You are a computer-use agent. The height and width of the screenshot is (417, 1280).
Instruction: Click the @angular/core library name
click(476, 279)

...

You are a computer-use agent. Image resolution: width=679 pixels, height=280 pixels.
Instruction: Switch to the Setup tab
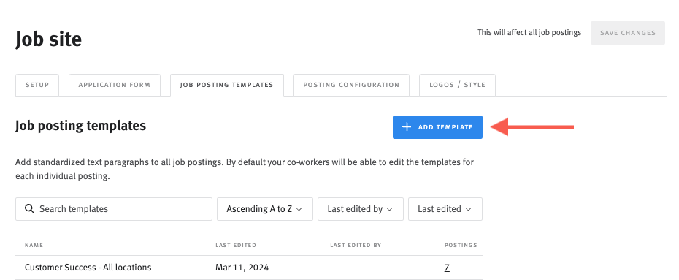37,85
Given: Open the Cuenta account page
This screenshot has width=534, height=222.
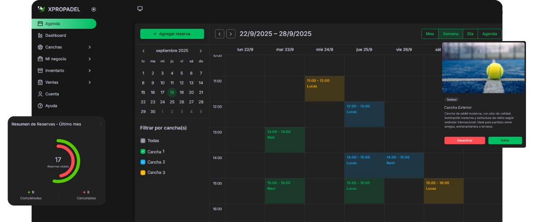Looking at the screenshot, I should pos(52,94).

• _EXERCISE REQUIREMENTS_: Which lines of the records above contain the word "agent"? Report each one in full.

• _WRITTEN SOLUTION_:
You are a computer-use agent. The height and width of the screenshot is (417, 1280).
You are a computer-use agent. Image resolution: width=679 pixels, height=280 pixels.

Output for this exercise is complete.